** Begin **

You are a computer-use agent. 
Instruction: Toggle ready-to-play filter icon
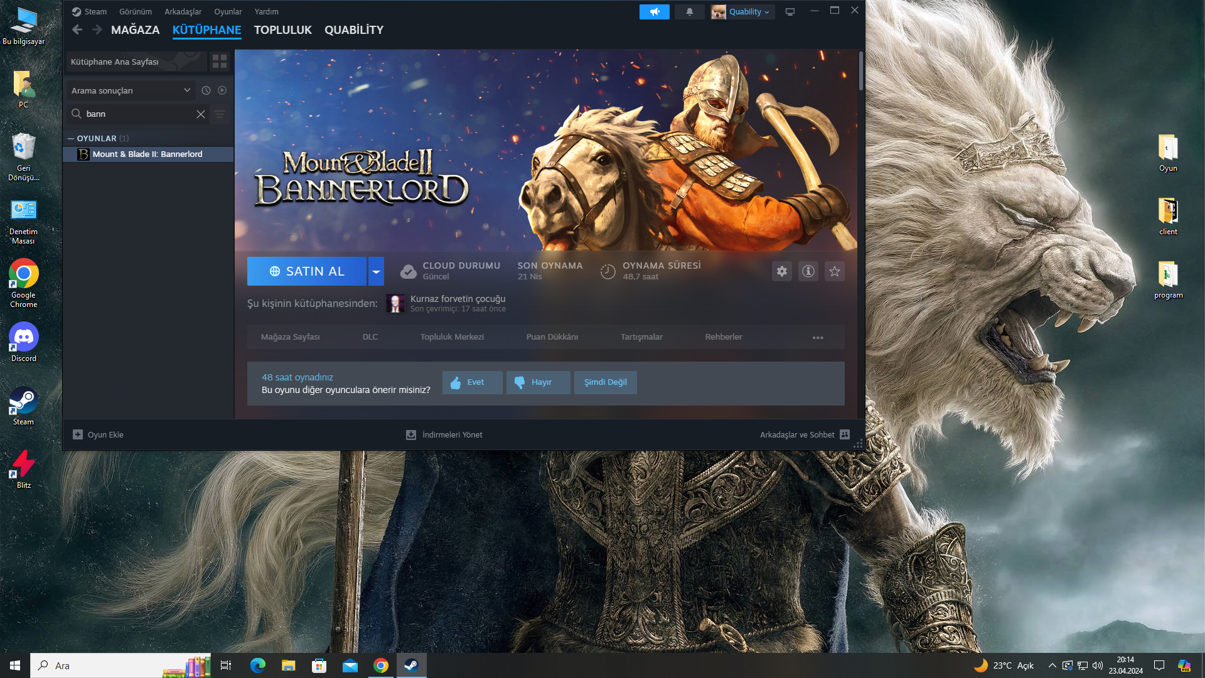(222, 90)
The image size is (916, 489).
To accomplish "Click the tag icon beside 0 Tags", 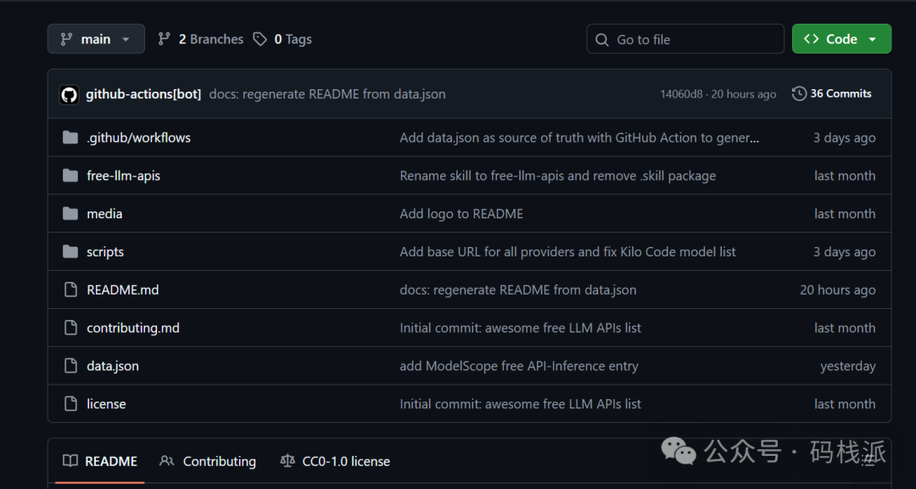I will (260, 39).
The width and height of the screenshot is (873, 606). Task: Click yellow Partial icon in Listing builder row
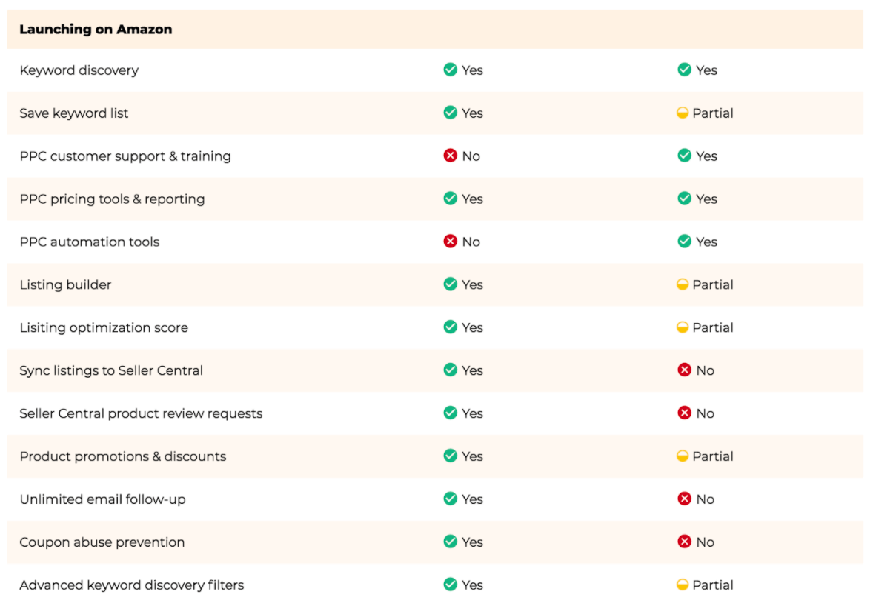click(x=682, y=284)
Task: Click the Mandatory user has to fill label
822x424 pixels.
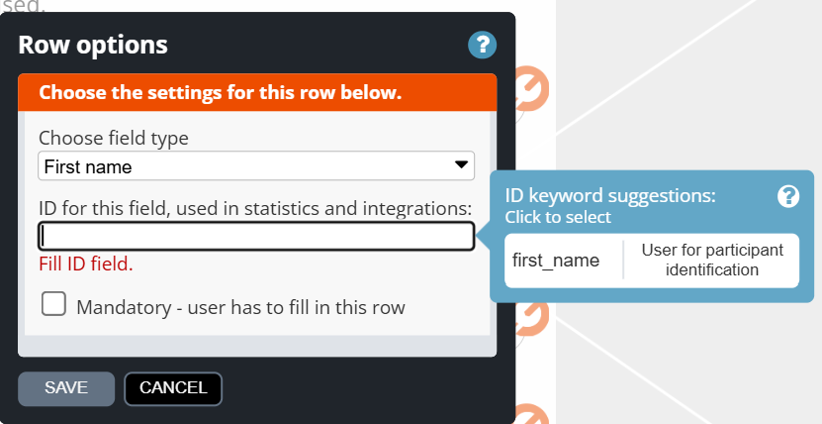Action: point(240,307)

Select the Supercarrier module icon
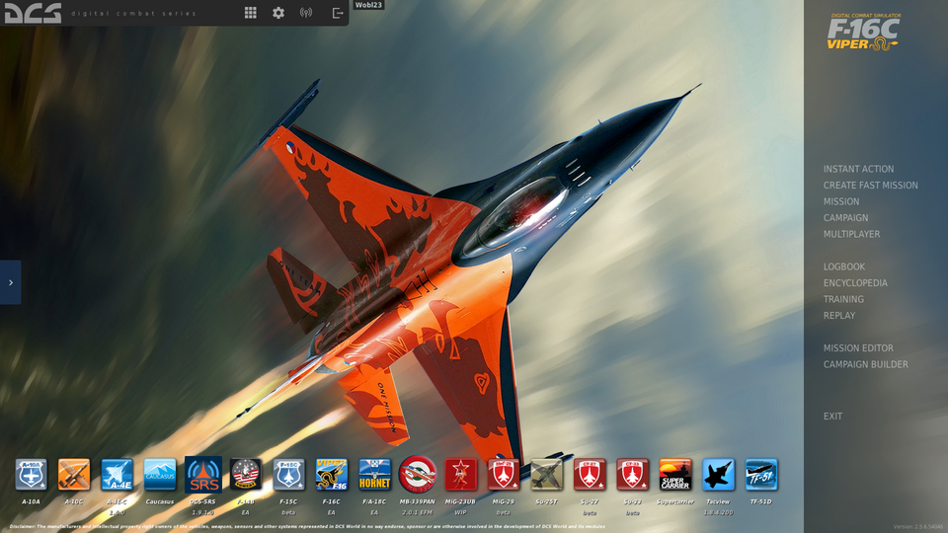coord(675,475)
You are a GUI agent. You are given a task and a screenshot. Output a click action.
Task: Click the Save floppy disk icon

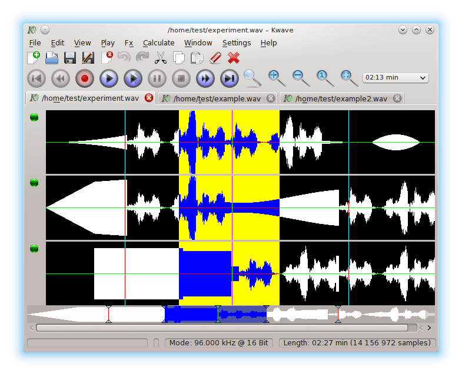point(70,58)
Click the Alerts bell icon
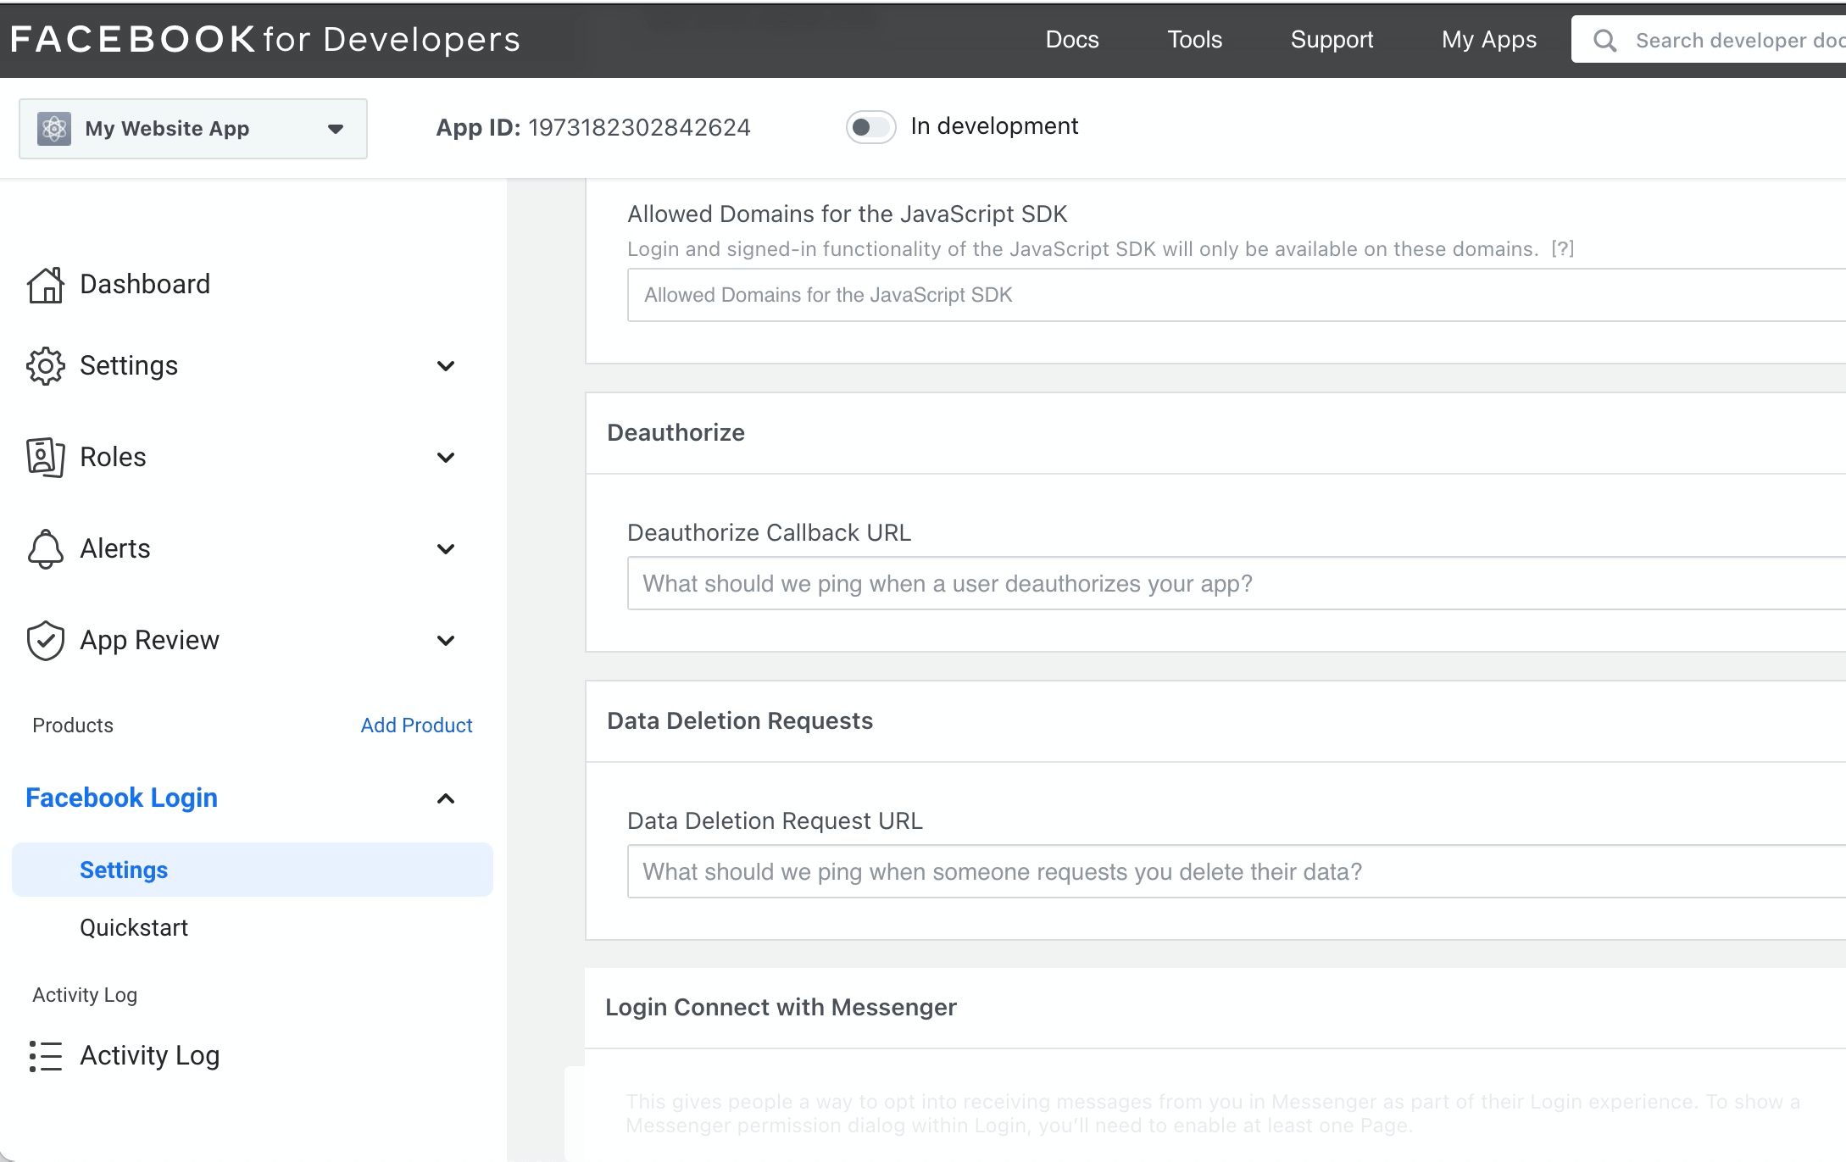1846x1162 pixels. (x=46, y=548)
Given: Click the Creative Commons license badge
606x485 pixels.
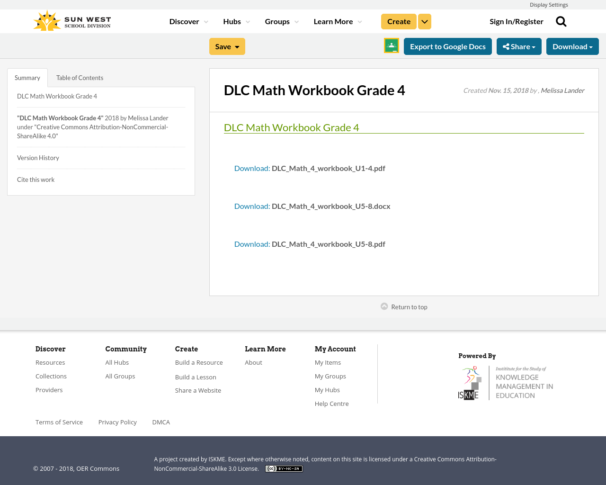Looking at the screenshot, I should 284,468.
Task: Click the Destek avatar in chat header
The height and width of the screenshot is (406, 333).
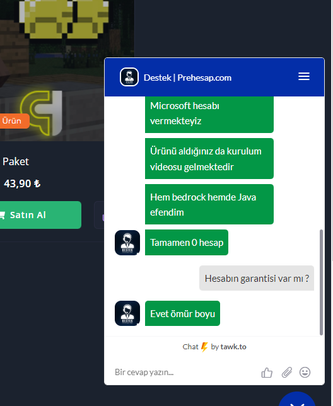Action: [129, 77]
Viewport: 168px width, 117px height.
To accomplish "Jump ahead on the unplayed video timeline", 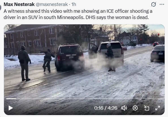I will pos(89,99).
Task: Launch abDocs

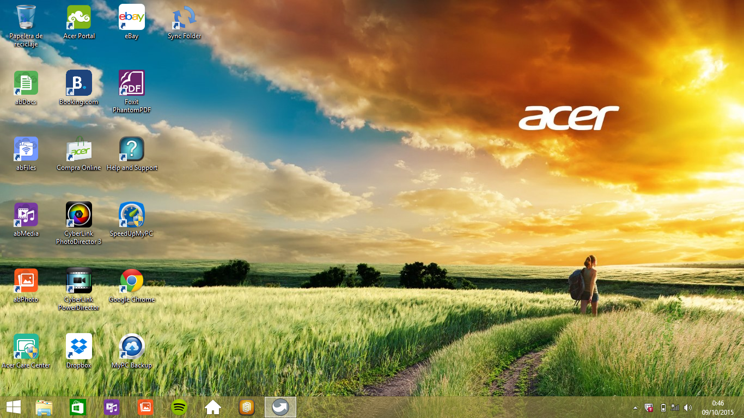Action: click(25, 83)
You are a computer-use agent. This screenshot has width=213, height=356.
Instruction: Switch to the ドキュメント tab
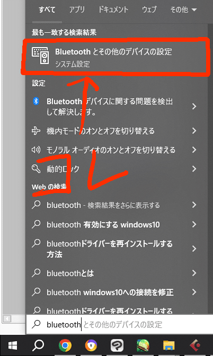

** End **

◆ PROMPT ◆
Quote the items starting with the line that contains "Click the Alerts bell icon" and going on through the line that contains "Action: [129, 77]", both included, with the pictures left out.

◆ PROBLEM SOLUTION ◆
Click the Alerts bell icon
1846x1162 pixels. (x=46, y=548)
Given: Click the Creative Commons license badge
606x485 pixels.
Looking at the screenshot, I should 284,468.
Task: Click the Destek avatar in chat header
The height and width of the screenshot is (406, 333).
Action: [129, 77]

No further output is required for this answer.